- Horning Ferry Windpump, October 2010
- Interactive map of Horning Ferry Windpump

Origin
- Mill name: Horning Ferry Windpump
- Mill location: Horning, Norfolk, United Kingdom
- Grid reference: TG 3450 1669
- Coordinates: 52°48′41″N 1°28′10″E﻿ / ﻿52.81139°N 1.46944°E
- Year built: C.1880

Information
- Purpose: Drainage mill
- Type: Smock mill
- Storeys: Three storey smock
- Base storeys: Low brick base
- Smock sides: Eight
- No. of sails: Four
- Type of sails: Originally Patent sails, now Common sails
- Windshaft: Cast iron
- Winding: Fantail
- Fantail blades: Seven
- Type of pump: Appold turbine

= Horning Ferry Windpump =

Windmill in Horning, Norfolk, England

Horning Ferry Windpump is a Grade II listed windmill in Horning, Norfolk, United Kingdom. Built c. 1880, it was converted to residential use in 1935.

==History==
Horning Ferry Windpump was built c.1880 by Daniel England, the Ludham millwright.

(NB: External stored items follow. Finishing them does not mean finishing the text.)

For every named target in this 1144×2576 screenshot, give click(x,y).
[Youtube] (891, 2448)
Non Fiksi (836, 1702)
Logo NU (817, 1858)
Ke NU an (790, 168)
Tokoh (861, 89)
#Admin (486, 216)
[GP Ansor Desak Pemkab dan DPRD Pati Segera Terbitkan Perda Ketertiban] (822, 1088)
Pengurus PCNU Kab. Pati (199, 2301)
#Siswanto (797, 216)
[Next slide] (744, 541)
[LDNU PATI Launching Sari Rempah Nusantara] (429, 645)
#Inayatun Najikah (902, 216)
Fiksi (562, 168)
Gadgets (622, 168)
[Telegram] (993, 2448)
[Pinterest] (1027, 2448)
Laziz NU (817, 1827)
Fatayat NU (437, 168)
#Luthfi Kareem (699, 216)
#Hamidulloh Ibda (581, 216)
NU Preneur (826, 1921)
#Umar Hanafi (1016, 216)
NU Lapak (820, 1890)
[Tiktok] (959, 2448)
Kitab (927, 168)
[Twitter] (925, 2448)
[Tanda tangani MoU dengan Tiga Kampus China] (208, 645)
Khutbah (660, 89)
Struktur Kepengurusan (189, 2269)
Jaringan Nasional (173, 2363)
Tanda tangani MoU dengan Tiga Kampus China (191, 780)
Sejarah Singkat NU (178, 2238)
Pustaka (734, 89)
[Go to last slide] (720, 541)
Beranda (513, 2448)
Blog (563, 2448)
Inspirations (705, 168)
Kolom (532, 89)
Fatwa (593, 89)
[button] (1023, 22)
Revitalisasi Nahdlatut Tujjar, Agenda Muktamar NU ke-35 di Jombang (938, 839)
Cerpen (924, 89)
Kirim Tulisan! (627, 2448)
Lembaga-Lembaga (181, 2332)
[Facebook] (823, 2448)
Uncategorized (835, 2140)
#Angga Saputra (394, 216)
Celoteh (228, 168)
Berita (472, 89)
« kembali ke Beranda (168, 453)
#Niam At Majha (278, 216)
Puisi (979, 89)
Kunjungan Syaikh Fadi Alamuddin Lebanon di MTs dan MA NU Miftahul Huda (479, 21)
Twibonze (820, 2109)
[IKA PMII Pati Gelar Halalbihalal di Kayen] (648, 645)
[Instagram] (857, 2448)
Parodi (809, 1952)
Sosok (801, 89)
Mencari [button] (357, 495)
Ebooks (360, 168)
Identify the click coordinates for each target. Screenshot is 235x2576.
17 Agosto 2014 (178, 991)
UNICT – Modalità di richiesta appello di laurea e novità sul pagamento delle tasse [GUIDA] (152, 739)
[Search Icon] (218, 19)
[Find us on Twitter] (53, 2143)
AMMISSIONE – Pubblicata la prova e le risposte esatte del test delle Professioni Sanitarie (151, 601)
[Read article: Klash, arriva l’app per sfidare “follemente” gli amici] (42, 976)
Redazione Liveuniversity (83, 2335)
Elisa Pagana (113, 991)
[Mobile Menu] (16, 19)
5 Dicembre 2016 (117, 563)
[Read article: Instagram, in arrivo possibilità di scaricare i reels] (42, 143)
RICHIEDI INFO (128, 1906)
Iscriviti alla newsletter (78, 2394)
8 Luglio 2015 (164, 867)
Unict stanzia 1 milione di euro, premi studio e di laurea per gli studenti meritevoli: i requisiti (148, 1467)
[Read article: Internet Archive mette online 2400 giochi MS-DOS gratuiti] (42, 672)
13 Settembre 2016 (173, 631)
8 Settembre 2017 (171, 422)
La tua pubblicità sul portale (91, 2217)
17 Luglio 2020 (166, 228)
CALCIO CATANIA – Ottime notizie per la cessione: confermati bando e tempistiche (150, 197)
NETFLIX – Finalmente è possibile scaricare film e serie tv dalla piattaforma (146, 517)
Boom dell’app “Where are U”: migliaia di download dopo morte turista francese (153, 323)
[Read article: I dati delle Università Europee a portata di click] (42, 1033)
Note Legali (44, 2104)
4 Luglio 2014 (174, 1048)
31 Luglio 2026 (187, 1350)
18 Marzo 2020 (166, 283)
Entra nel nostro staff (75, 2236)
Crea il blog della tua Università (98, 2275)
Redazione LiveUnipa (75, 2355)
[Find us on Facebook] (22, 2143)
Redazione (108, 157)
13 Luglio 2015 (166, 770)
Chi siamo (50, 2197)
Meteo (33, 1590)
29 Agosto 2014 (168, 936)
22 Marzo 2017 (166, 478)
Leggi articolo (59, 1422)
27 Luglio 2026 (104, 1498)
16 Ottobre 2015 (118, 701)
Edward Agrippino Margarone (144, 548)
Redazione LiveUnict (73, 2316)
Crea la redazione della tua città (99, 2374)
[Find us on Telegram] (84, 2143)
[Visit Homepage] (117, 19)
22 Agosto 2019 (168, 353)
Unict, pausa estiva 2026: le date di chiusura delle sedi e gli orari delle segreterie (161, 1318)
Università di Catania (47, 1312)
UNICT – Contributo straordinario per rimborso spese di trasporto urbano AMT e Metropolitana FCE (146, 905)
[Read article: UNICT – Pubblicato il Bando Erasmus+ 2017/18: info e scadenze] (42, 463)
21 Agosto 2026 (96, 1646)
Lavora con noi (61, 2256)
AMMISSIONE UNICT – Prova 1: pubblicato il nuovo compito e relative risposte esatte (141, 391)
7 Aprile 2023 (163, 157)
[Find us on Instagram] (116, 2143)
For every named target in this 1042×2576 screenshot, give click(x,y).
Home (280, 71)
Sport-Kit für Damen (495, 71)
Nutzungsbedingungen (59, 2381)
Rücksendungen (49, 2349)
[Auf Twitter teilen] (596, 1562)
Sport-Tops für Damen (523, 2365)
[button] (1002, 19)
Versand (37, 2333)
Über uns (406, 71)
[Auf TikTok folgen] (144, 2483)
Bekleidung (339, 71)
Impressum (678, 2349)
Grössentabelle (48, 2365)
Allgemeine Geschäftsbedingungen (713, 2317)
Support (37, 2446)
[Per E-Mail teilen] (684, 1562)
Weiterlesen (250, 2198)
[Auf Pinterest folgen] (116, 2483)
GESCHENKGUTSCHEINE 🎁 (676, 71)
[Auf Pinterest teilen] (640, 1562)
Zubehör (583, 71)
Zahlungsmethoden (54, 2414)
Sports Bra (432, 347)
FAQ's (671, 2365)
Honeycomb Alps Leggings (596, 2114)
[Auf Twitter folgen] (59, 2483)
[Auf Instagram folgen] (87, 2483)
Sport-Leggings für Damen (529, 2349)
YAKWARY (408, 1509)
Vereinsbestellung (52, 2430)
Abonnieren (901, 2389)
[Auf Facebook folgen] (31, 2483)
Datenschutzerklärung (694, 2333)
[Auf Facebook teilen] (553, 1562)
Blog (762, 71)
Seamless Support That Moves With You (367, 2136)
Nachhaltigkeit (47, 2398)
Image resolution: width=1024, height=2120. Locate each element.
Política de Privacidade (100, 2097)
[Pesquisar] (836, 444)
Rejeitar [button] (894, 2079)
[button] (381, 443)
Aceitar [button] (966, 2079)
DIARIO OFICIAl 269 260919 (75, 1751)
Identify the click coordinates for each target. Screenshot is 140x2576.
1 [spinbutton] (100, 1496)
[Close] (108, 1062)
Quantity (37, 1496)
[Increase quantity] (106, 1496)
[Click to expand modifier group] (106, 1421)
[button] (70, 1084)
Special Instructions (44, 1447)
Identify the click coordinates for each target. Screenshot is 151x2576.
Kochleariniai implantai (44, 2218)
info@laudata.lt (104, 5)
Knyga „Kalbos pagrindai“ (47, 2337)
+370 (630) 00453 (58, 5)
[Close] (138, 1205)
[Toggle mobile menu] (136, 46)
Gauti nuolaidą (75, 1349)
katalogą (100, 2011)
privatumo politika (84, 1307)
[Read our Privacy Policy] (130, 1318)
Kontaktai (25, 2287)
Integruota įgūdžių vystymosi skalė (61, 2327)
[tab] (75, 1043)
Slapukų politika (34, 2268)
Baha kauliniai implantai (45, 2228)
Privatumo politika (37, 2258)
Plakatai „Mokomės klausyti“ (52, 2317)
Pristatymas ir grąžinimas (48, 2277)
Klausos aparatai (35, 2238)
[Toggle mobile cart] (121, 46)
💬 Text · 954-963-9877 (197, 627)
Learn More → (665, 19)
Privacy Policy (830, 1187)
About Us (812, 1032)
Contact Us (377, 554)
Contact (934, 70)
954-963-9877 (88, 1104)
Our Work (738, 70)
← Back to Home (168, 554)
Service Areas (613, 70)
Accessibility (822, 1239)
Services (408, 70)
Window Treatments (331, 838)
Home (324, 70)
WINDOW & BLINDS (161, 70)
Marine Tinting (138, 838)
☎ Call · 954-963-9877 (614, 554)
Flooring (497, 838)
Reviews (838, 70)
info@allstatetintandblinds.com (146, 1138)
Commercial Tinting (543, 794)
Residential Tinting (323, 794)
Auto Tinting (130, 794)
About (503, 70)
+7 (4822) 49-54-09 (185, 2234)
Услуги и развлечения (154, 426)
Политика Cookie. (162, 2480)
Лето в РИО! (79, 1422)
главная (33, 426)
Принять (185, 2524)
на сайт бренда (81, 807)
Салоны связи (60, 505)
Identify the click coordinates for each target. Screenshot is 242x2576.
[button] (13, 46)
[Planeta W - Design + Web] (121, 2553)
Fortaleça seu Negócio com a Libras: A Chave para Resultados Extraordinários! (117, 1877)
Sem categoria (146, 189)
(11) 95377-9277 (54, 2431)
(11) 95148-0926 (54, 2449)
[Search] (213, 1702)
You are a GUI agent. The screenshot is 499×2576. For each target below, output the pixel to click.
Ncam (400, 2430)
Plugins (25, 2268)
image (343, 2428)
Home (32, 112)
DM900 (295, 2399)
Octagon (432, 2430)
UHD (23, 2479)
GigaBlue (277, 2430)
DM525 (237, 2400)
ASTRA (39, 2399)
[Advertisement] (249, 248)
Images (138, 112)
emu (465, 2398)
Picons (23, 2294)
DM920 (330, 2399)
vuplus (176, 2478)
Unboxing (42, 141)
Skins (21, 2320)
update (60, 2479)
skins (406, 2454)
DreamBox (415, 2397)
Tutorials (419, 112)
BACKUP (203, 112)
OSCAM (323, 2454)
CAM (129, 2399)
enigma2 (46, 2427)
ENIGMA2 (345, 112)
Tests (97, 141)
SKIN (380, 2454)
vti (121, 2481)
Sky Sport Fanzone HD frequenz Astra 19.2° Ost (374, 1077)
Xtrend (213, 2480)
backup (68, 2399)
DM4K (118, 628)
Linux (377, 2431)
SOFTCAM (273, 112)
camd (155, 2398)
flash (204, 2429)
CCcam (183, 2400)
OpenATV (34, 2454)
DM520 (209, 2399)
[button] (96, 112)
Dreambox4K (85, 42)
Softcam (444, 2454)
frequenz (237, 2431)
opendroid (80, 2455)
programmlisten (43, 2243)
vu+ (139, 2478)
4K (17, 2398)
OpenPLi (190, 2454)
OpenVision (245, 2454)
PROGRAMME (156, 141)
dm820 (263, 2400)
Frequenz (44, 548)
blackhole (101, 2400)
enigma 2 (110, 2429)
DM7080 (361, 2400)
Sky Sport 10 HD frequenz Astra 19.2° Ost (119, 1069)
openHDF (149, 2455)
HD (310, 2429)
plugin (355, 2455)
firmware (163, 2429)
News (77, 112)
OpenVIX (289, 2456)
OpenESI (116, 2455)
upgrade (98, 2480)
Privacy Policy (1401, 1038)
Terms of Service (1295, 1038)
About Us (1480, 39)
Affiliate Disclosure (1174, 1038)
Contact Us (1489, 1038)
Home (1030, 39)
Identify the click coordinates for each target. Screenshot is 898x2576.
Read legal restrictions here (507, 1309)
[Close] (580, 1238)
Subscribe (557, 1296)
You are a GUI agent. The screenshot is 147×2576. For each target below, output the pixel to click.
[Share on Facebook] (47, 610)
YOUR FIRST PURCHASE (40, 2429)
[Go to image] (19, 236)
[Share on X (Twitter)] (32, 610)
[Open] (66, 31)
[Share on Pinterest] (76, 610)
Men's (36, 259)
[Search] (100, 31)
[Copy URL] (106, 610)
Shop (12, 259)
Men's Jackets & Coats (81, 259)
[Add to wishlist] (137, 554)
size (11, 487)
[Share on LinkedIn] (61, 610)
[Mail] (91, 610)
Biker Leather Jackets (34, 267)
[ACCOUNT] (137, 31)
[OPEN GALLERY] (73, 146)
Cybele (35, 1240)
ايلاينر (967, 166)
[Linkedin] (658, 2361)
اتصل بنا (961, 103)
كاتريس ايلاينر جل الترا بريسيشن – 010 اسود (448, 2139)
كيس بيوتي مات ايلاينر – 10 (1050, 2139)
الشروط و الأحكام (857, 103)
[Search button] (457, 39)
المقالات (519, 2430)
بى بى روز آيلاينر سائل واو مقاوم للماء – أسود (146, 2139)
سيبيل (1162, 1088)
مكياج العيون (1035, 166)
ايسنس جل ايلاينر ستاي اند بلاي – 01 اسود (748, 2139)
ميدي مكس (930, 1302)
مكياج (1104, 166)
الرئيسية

It was converted to residential use in 1935. The mill was extended at ground floor level, and the smock reprofiled to the second floor level. The mill was listed Grade II on 12 May 1987.

==Description==
As built, Horning Ferry Windpump was a three storey smock mill on a low brick base. It had a boat shape cap. Four double Patent sails were carried on a cast iron windshaft. The sails had six bays of three shutters. The mill was winded by a seven-blade fantail. The internal gearing survives. The mill drove an Appold Turbine.. As converted, the mill has Common sails.